Not the music.
It is this other thing
I keep from all of them
that matters, inviolable.
I scratch in my journals,
a mouse rummaging through cupboards,
nibbling on a crust of bread, apple skins,
chewing the edges of photographs, the small
details of a life. I hoard and save,
place one thing inside another
inside the next.
Start with the prairie, then Horizon
and inside it our house,
the kitchen, the table where I sit
with my journal, and inside it
everything I write – dust, moths,
wind speaking in whispers
across the page,
the absence of rain,
to the smallest
- What does the word inviolable mean? List 3 or more things that are inviolable to the poet. What makes them inviolable?
- The poem explores the “small details” in the poet’s life: crust of bread, apple skins, moths. What effect do these carefully small details have on you as the reader?
- Why do you think “I” is italicized by the poet?

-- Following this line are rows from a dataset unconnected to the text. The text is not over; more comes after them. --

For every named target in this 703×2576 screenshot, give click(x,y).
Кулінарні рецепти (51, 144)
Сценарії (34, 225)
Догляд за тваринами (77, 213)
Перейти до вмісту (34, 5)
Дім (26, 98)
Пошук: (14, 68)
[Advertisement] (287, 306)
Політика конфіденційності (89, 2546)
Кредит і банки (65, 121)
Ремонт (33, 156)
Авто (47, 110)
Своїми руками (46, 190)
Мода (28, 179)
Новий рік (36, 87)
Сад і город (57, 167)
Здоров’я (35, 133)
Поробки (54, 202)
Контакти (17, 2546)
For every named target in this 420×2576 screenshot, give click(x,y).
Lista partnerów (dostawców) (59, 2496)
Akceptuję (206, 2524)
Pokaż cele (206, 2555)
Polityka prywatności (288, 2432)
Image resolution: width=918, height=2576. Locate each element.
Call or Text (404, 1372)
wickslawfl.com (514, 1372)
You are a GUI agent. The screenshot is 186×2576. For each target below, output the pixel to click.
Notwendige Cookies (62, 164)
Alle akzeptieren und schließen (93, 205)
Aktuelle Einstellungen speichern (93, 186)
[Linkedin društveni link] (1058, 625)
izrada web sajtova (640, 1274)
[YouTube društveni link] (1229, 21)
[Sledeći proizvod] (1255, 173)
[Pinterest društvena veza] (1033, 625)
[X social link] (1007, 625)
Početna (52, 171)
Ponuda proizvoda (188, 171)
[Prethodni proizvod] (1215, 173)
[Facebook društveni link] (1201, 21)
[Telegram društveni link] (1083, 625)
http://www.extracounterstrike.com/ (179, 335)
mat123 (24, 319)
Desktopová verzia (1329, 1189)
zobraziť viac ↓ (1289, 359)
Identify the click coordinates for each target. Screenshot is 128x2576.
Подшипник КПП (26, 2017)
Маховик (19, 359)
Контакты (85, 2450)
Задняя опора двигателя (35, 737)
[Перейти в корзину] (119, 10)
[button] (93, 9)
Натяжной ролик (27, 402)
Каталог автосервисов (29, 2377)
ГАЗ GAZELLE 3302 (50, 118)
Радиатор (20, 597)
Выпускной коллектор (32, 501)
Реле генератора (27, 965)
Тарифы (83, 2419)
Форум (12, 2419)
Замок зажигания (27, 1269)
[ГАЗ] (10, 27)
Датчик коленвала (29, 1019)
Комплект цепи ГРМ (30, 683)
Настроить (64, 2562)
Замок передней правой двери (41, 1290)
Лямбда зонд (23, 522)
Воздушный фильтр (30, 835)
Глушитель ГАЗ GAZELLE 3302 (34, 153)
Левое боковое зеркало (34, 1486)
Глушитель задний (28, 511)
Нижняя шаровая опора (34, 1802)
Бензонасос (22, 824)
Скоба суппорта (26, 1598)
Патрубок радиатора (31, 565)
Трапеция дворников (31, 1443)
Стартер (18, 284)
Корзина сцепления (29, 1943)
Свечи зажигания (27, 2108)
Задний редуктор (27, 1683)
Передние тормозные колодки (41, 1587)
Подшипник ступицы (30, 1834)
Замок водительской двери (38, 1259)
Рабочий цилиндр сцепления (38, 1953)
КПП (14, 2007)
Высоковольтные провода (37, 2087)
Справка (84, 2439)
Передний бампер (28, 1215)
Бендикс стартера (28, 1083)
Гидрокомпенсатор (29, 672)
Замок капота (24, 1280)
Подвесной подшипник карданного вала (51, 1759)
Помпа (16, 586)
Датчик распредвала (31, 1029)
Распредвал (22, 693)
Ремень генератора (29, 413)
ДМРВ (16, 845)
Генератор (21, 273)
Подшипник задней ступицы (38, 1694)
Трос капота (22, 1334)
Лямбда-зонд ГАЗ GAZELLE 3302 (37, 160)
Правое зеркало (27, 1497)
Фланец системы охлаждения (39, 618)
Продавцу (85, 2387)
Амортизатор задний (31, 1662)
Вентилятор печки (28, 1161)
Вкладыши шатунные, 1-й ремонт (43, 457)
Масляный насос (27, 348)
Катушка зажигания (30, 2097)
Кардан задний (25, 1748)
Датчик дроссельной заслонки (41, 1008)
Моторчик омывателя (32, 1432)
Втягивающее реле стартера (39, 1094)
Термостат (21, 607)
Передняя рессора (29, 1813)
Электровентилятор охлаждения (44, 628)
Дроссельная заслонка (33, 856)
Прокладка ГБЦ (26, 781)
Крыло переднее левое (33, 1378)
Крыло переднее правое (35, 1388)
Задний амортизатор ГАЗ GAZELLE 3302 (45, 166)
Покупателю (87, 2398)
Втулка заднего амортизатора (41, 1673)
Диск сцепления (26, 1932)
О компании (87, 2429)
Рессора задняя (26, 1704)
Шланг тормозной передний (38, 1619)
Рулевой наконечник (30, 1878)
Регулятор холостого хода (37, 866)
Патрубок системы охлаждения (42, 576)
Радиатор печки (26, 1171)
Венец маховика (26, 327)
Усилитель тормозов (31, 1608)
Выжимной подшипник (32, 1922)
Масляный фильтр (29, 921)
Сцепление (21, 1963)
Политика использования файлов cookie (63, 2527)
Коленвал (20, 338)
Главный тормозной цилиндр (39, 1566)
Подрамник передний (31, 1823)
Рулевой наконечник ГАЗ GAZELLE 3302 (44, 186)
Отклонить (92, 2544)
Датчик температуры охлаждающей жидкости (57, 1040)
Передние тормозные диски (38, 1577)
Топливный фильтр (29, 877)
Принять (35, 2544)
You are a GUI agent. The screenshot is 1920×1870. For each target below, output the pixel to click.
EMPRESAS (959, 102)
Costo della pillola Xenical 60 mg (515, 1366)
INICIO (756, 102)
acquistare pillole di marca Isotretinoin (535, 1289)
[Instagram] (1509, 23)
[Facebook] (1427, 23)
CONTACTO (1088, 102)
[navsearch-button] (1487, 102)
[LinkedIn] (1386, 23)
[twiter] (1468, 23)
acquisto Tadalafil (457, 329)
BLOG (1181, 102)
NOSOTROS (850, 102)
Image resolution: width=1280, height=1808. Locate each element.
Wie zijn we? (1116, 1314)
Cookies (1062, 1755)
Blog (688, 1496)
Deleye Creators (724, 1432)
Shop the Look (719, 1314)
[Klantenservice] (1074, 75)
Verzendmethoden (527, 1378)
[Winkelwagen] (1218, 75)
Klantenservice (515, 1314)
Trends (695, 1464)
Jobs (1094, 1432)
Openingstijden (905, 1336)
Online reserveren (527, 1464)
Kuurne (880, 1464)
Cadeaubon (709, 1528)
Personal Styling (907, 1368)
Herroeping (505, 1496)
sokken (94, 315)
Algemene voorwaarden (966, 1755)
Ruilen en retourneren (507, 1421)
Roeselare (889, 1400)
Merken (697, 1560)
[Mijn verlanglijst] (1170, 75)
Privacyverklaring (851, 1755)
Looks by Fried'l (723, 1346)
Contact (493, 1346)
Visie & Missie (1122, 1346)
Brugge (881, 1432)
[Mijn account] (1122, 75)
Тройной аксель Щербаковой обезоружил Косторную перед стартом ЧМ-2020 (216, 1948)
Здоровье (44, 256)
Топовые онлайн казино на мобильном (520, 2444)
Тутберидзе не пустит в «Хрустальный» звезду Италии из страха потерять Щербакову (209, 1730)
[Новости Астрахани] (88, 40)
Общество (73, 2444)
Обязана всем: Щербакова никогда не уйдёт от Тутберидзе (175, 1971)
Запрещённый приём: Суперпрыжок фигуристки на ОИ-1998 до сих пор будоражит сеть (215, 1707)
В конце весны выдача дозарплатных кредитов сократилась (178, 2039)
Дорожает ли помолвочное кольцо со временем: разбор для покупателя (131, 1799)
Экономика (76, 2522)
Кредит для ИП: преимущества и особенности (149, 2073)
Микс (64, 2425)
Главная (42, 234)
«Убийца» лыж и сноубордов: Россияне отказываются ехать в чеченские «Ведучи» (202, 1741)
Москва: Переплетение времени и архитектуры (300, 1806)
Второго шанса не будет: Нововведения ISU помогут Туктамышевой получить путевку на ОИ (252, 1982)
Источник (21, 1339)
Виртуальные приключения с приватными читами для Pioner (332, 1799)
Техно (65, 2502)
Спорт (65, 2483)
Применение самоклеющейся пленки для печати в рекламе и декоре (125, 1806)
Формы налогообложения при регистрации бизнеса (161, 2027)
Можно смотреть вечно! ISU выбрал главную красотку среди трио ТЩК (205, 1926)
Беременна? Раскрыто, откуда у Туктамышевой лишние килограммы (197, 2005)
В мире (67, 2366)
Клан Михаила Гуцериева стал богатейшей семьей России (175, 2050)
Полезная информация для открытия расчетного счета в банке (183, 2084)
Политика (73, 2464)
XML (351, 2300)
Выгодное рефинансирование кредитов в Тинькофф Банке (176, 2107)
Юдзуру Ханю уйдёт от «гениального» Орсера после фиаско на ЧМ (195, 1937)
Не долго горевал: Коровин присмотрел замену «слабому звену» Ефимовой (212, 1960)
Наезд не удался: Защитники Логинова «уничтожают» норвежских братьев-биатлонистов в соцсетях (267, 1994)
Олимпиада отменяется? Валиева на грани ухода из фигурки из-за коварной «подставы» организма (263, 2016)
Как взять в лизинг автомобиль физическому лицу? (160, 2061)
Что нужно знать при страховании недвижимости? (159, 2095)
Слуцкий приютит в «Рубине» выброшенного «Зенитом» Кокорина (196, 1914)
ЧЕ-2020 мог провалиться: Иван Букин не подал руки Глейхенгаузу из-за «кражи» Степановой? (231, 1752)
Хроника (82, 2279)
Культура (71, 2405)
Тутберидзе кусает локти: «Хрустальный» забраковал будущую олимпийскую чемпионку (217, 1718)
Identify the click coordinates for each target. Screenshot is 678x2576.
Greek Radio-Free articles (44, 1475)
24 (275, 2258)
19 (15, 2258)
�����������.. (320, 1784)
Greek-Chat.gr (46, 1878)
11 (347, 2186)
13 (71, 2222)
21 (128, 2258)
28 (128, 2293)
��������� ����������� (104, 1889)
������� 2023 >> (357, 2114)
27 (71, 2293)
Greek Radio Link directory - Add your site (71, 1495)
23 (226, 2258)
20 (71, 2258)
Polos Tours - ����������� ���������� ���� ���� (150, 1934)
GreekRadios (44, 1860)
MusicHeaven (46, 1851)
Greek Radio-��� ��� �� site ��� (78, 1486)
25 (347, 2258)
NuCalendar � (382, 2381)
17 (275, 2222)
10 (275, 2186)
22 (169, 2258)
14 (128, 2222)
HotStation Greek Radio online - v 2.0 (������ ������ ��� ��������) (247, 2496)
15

What would change for you if “I” was not italicized?
- The poem seems to expand and shrink. What do you make of the poet’s delve into her interior life? Do you think there is more to be said? Or, are these details enough?
- Practice reciting this poem surrounded by your inviolable objects. How does it feel? Is it helpful?
Make an account of all your inviolable artifacts or memories, ones that symbolize the “small details” of your life. Write a poem honouring these parts of yourself. Pretend as if you are writing to Lorna Crozier.